Review Summary: You know the thing about Wavves?
They suck.
Dear god, I understand the appreciation and love for music and art that is different, but I have no love for headaches. It seems as though Wavves is a child, and their only method of winning your attention is by screaming at you and punching you in the balls.
You see, Wavves can play two kinds of music on this album – slow and annoying, and fast and annoying. Whereas crappy bands like the Beatles and Genesis and The Strokes rely on melodies, Wavves rely on screaming into a distorted microphone just to sound different.
And different is good. If more bands tried to be different, some would be awesome. But while listening to this album, through the blaring noise I almost could conjure up a thought. That thought, quite simply, was - “What would this band sound like with no effects, playing songs in a garage”? I bet if that actually happened, the music would be alright, or at least different. Wavves has talent, to be sure. There are some interesting studio tricks and guitar licks here or there, but as an album, Wavves completely fails.
The band is creative, sure. The Lo-fi thing works. I get it. But holy horseshoe, Batman, could they just turn down the distortion a little bit? Oh wait, no no NO, dont do that, because I don't want to hear the lyrics. They sound like the kid in middle school. You know the one. The kid with the Linkin Park t-Shirt that wrote poetry about he's the only one that gets life and people don't understand him.

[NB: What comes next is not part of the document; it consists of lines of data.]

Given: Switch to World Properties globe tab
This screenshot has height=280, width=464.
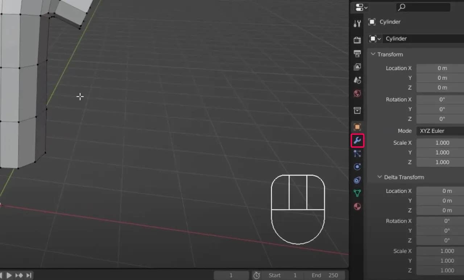Looking at the screenshot, I should click(x=357, y=93).
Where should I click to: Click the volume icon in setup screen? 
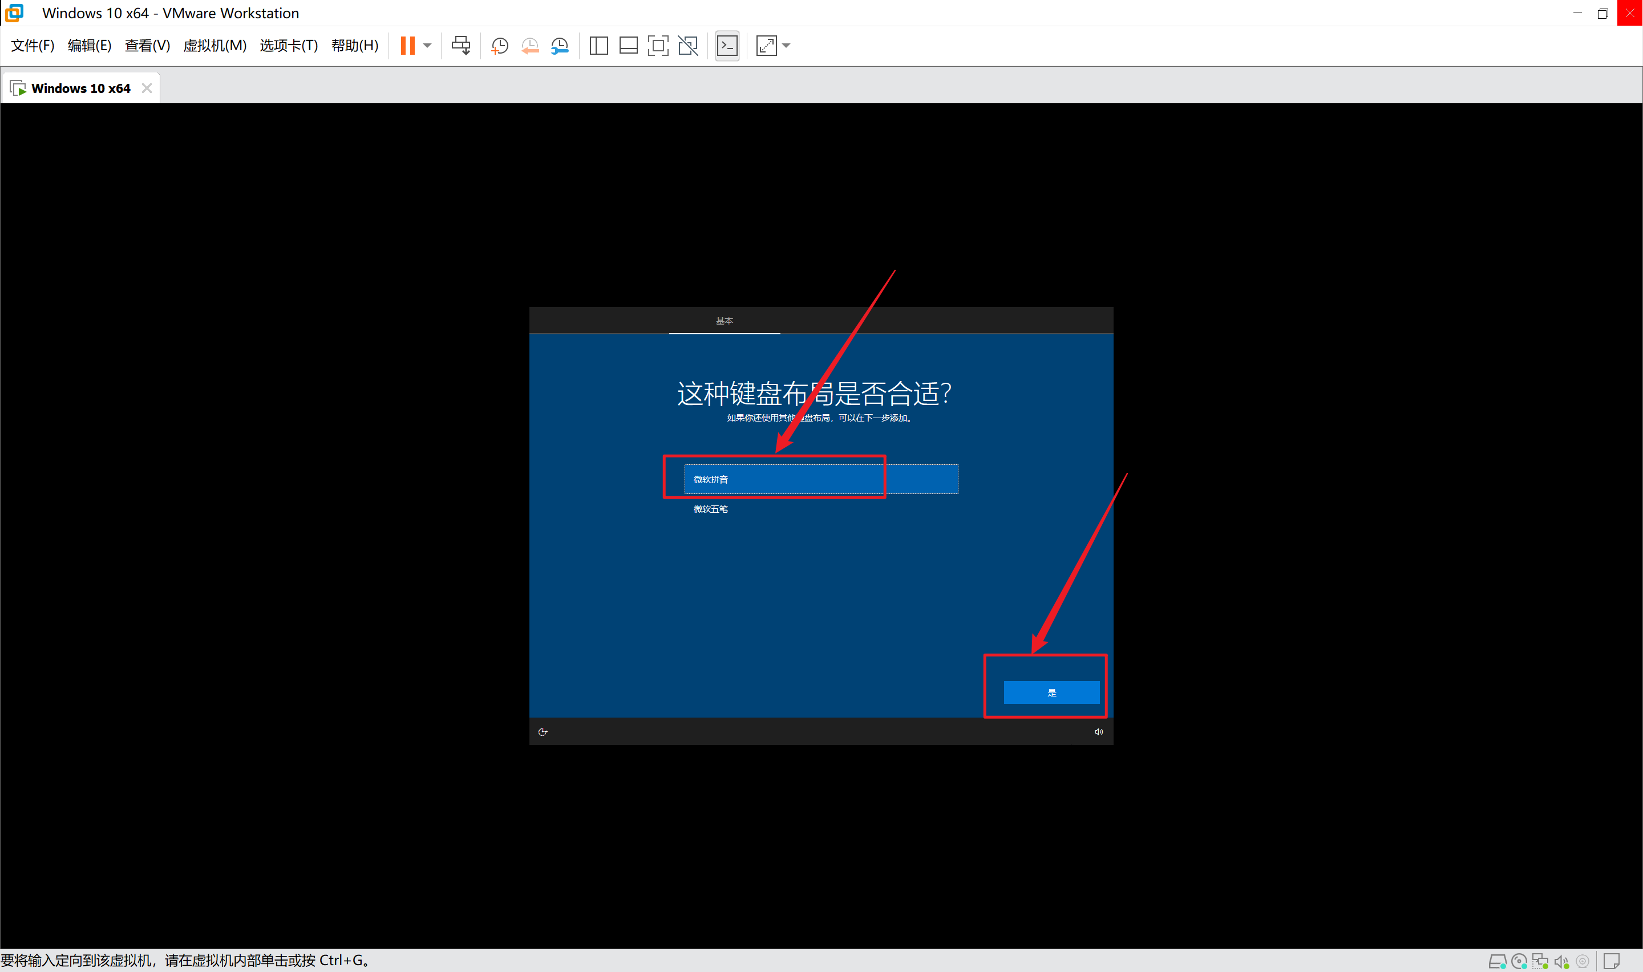[x=1098, y=732]
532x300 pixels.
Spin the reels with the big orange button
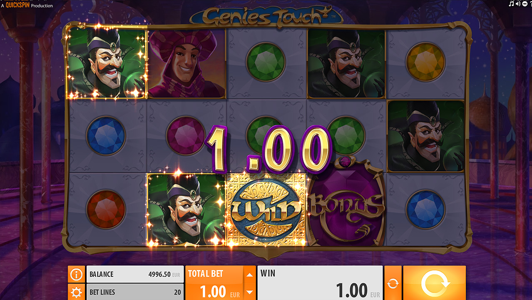pyautogui.click(x=434, y=283)
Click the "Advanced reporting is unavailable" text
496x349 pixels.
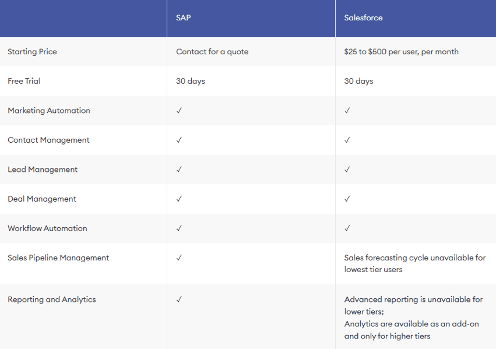(413, 299)
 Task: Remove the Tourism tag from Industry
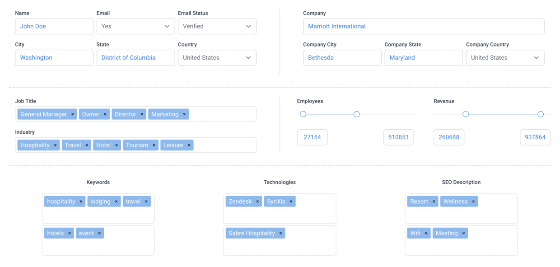pos(153,145)
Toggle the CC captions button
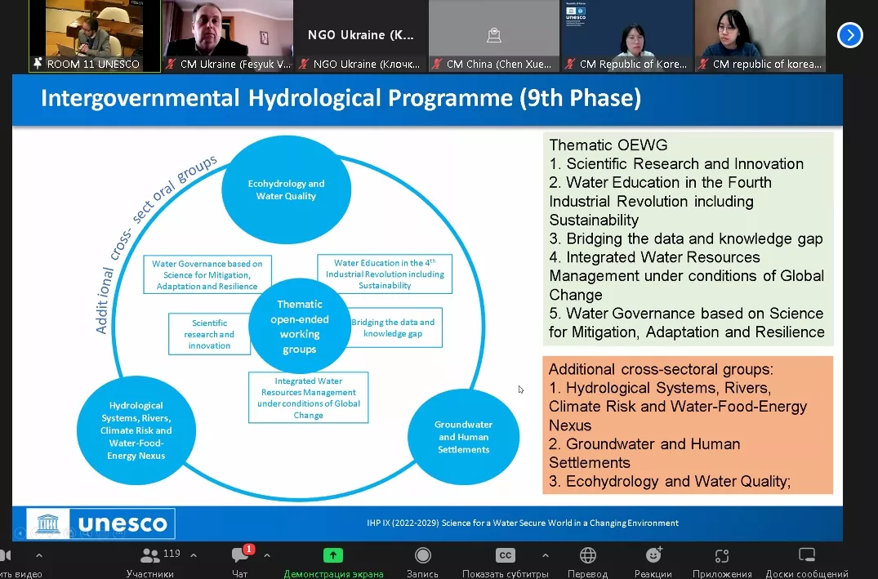 [x=506, y=555]
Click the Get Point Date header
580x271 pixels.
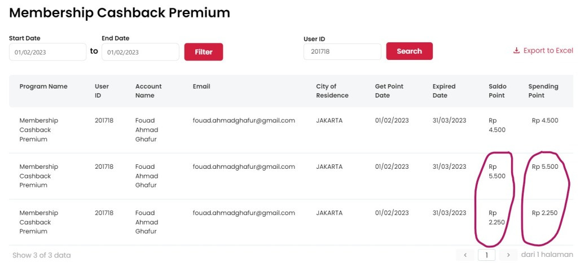(x=390, y=91)
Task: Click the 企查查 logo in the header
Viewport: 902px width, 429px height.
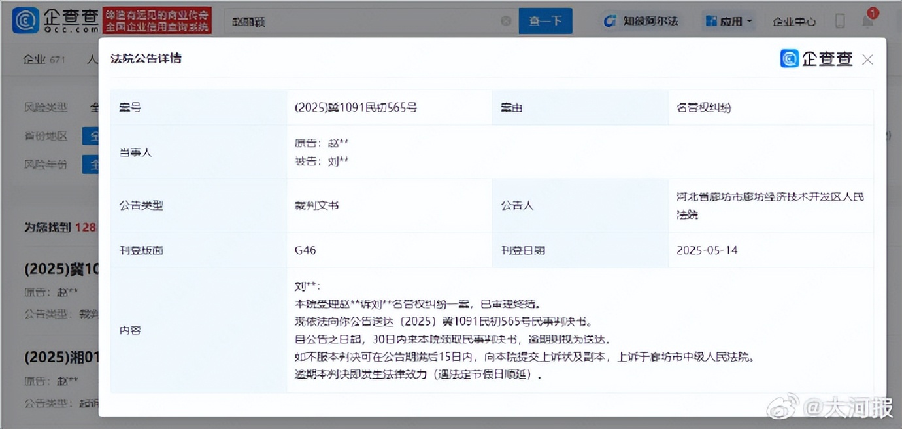Action: point(55,21)
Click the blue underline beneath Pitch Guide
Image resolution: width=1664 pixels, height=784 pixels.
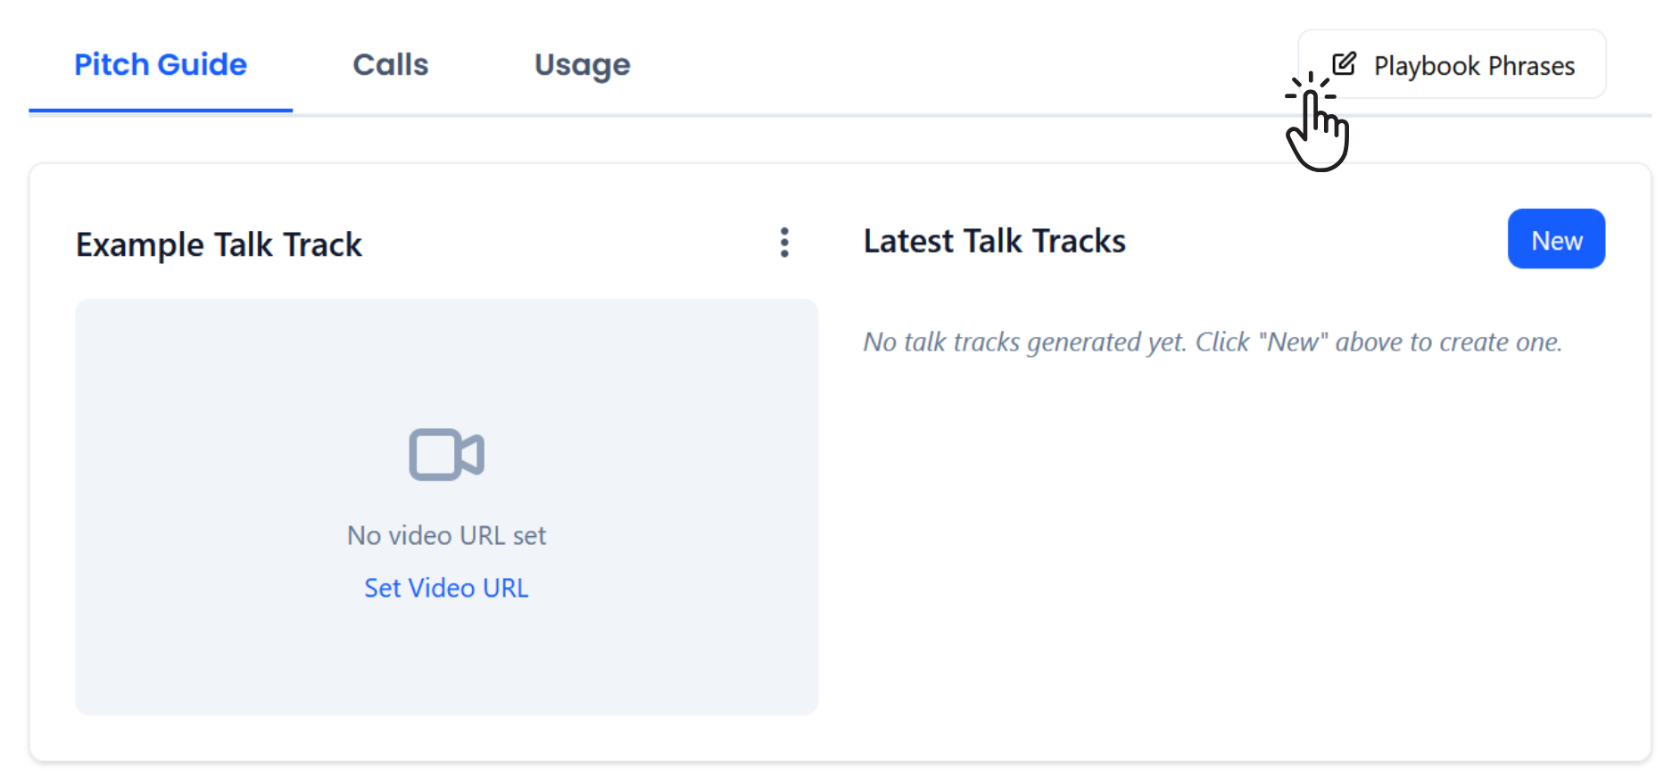(161, 111)
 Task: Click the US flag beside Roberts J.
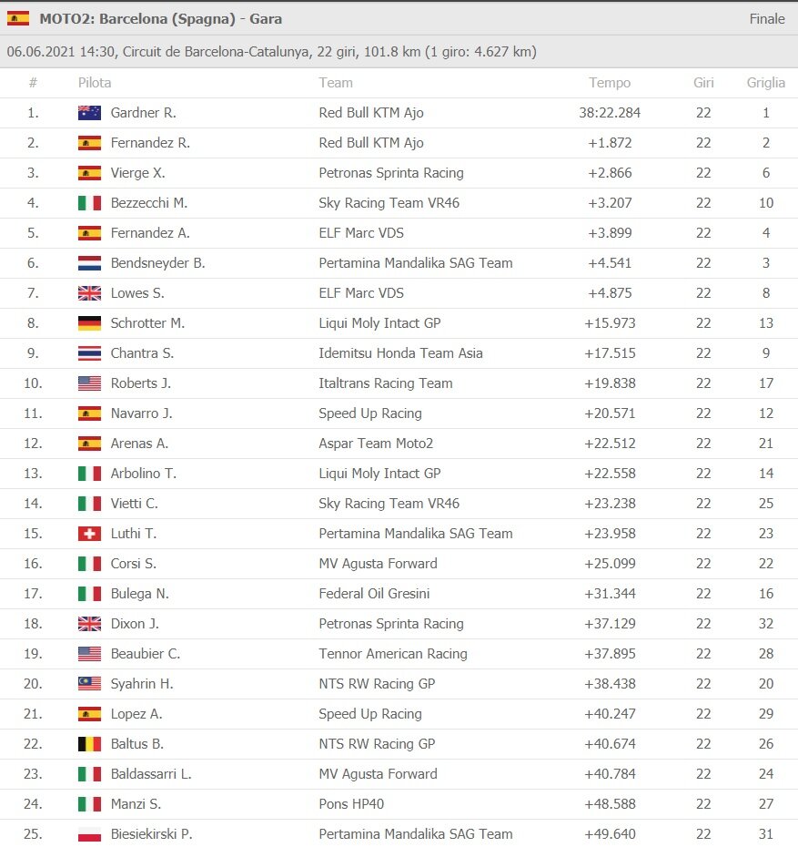pyautogui.click(x=89, y=383)
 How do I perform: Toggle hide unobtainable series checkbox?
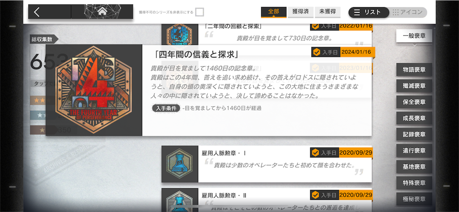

The kid that people like us beat up with sockem boppers filled with bricks and left for dead in a graveyard buried alive. Now that we all remember how we spent our sixth grade summers, let us abscond back to the music.
Oh wait, this is music. I came so close to forgetting. As I type this, the music plays “softly” in the background. Sounds less like music to me, and more like a rejected soundtrack to Poltergeist: The musical.
It's confoundingly ironic that the only 2 songs that I find interesting seem to be the ones written intended for normal people. The intro, “Intro Goth” is a minute long intro without crazy effects or guitars being thrown into kiddie pools. The second song is also somewhat tolerable, and even bordering on alright.
The rest of the album is inexcusably obnoxious, vying for your attention with crazy sounds and unintelligible words, missing the point entirely. Someone needs to tell these guys that being different doesn't make you legendary – being good does.